In the records that come next, find every line with "legend". Return those lines.

━━ Data to process ━━

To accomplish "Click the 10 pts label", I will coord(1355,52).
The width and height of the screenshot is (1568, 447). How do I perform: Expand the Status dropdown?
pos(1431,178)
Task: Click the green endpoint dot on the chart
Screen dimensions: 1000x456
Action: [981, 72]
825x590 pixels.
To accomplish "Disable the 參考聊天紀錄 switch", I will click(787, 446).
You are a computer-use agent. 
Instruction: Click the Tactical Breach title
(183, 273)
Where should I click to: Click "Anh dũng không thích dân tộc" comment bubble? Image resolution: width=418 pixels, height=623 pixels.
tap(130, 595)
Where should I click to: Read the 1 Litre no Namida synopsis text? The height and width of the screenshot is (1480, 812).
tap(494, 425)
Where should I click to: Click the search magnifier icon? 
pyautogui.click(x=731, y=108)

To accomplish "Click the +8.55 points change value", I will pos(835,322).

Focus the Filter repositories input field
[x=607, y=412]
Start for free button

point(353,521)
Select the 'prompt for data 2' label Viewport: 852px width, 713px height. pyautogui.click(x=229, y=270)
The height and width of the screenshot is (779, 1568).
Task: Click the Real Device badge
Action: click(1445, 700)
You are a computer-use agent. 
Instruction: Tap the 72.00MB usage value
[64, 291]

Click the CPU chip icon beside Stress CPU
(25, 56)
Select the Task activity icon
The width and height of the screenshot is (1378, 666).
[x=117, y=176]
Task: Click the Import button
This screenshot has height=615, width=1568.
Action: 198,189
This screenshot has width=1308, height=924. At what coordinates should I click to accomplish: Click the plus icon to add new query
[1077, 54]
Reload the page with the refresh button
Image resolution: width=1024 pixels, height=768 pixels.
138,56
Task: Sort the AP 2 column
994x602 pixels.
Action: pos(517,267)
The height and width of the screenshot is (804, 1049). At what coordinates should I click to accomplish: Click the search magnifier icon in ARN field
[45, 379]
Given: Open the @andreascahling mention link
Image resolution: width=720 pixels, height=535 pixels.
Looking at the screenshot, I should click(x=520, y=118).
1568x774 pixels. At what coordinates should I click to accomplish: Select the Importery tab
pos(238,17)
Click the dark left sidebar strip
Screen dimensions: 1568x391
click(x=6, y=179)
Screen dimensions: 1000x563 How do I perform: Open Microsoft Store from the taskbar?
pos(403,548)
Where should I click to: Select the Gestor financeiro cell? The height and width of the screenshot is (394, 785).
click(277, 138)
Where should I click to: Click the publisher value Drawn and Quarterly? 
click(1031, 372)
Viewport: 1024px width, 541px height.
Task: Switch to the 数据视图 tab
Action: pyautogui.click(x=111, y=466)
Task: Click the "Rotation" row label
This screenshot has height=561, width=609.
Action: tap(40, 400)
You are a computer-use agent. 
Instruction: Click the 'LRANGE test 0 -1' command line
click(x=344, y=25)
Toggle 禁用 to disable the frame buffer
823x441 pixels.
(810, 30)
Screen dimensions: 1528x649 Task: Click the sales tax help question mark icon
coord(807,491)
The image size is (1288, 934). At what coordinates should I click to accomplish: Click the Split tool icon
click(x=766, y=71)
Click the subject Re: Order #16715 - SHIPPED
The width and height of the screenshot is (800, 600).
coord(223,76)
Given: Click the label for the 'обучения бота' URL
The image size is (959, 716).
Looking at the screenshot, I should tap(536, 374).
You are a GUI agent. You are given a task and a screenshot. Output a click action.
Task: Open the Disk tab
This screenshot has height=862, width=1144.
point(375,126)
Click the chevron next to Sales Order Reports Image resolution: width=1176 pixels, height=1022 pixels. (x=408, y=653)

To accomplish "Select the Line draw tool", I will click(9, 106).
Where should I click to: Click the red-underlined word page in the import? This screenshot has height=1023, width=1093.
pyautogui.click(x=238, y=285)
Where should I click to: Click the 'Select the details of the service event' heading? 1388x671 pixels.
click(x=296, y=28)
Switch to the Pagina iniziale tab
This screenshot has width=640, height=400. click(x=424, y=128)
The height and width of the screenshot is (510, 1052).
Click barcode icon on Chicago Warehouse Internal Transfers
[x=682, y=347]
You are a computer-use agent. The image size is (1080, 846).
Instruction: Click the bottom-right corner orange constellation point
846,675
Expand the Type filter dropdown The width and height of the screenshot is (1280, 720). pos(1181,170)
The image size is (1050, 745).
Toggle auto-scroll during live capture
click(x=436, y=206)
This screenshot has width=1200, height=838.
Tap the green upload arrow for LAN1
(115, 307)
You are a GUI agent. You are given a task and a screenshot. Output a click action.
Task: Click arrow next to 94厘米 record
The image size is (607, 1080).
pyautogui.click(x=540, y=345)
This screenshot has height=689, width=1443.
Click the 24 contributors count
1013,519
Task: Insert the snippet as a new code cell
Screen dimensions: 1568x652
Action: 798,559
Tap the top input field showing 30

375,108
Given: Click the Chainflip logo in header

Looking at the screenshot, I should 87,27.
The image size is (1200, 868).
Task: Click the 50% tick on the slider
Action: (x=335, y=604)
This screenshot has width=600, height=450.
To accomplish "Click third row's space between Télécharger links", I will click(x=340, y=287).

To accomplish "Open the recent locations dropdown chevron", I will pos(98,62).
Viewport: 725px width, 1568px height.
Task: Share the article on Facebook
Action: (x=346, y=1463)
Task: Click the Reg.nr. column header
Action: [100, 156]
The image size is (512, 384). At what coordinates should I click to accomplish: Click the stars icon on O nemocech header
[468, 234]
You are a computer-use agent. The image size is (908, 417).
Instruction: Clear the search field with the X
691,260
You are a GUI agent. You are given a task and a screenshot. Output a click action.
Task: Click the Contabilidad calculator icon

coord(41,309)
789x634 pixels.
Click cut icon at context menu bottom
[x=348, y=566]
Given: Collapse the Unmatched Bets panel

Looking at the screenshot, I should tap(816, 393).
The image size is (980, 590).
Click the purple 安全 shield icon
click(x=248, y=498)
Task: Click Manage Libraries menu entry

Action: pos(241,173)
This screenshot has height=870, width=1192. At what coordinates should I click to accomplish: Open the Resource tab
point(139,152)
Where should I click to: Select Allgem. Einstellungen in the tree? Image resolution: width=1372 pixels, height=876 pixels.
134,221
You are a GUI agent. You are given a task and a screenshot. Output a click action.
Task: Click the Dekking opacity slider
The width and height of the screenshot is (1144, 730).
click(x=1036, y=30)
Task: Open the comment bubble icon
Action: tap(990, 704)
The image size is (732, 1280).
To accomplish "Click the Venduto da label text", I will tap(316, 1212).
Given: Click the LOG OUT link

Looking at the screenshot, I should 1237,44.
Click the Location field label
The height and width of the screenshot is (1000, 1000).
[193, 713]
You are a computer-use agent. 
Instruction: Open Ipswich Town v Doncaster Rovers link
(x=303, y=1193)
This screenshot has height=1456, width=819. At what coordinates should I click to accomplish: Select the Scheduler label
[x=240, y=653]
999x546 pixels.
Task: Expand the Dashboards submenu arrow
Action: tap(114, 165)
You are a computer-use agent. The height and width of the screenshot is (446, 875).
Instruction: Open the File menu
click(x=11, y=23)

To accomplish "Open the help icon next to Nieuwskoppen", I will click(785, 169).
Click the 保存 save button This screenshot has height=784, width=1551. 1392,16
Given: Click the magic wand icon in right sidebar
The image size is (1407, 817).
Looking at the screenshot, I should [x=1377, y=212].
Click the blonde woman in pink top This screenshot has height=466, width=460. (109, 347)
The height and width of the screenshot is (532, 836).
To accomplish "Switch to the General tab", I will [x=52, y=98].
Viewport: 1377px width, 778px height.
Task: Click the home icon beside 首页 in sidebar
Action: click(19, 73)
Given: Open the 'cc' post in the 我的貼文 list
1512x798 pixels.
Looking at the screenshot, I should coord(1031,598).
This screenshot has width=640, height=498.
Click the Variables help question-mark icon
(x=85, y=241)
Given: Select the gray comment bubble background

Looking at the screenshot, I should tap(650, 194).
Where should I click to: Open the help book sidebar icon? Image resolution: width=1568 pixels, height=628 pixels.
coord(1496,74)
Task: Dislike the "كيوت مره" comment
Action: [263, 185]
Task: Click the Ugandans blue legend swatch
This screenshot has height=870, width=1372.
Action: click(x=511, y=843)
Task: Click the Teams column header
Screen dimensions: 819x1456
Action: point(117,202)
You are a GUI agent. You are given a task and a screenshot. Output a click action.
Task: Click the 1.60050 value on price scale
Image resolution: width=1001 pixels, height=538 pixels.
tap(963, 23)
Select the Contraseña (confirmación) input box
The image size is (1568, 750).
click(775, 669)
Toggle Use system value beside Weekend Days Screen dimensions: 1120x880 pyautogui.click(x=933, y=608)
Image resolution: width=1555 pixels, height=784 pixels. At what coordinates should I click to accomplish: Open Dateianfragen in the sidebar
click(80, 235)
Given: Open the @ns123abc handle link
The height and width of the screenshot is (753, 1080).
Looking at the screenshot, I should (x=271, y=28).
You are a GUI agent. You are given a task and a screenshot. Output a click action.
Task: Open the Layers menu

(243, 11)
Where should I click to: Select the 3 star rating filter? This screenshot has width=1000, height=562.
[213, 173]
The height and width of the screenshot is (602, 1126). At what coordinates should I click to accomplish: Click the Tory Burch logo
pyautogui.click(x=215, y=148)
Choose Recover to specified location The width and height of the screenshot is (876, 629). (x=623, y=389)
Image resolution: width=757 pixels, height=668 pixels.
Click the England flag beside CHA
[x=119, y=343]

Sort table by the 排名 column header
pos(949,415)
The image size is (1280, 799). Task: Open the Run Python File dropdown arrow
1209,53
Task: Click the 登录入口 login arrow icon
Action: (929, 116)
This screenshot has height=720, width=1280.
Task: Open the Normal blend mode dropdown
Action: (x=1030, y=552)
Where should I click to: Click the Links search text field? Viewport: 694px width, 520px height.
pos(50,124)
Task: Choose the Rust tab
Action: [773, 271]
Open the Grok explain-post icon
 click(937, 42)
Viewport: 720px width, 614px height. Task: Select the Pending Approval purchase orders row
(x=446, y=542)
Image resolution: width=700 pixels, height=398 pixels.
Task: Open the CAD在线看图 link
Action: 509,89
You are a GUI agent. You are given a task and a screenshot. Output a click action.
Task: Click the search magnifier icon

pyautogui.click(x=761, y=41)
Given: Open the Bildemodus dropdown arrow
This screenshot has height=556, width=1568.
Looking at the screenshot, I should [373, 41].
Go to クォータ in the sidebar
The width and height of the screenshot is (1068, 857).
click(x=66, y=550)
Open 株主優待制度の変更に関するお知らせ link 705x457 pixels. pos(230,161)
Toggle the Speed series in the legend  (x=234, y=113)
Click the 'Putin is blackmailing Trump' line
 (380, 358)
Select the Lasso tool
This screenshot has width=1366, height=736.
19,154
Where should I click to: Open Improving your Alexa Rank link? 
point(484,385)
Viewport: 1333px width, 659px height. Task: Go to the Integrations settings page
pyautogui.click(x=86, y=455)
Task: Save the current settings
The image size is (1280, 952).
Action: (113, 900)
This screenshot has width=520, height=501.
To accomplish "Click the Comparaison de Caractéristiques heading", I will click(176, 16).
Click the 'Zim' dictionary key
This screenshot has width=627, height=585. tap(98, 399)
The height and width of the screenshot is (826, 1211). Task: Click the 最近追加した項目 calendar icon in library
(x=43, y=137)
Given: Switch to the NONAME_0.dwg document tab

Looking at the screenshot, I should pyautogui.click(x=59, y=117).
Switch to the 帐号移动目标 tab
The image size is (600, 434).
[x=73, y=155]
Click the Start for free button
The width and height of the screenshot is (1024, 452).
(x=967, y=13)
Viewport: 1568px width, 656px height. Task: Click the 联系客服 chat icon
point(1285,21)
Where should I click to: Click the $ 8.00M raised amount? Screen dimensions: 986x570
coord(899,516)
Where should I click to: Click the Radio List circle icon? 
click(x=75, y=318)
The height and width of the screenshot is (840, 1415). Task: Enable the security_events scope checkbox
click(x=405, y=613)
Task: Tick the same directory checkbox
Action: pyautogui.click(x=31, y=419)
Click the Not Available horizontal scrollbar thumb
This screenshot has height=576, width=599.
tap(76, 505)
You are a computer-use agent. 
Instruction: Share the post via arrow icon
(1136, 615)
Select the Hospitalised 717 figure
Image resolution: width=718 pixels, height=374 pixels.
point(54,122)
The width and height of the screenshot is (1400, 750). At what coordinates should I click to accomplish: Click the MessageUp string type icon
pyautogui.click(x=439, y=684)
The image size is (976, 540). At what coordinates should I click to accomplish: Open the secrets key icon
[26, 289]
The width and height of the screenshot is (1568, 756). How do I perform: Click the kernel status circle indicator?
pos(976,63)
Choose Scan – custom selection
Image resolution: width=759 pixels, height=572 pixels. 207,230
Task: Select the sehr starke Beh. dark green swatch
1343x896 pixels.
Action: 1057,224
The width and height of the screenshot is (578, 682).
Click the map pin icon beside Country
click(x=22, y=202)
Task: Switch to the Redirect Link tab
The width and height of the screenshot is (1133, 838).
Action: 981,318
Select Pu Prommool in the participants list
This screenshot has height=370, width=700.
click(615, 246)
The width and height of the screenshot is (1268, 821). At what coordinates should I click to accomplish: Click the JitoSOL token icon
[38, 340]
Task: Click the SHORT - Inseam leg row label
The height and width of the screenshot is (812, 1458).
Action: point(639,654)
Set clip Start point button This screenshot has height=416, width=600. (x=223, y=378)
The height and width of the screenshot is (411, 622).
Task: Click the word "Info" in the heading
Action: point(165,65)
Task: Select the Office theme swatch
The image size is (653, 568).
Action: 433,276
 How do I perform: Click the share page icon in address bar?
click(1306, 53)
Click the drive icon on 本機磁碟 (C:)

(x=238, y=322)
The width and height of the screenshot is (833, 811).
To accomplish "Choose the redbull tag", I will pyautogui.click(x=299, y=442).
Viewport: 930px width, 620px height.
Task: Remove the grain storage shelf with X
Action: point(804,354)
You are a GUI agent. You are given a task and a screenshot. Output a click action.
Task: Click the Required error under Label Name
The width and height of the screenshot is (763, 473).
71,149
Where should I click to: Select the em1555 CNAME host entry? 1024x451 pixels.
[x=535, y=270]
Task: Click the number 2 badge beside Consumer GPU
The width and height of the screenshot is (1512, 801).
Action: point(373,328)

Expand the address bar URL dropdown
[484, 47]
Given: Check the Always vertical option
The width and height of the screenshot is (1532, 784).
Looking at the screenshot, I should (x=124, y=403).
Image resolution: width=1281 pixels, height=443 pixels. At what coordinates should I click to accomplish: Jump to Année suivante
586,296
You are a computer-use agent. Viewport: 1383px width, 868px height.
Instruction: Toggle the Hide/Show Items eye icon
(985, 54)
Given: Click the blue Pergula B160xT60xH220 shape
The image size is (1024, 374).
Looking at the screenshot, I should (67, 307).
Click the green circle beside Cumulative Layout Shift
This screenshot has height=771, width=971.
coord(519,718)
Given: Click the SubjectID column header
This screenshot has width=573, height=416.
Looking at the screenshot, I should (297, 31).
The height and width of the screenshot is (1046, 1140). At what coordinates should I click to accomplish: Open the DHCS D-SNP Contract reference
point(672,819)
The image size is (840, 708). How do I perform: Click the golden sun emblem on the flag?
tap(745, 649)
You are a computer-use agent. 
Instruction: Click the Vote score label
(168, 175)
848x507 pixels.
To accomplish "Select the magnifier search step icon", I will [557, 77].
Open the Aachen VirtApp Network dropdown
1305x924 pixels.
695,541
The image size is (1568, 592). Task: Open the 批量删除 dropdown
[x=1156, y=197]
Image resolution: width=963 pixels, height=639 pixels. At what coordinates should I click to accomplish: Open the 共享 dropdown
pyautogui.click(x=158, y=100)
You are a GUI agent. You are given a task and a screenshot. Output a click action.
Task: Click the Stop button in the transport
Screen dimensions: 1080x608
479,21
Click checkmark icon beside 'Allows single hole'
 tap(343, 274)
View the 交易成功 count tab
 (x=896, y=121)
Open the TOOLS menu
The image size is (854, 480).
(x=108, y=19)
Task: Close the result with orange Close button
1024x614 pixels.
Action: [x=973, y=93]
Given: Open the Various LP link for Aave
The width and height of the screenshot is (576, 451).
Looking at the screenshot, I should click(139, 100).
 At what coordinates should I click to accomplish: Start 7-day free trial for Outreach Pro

━━━

Exercise answer:
Task: Click the Ugandans blue legend swatch
Toggle the Speed series in the legend  (x=234, y=113)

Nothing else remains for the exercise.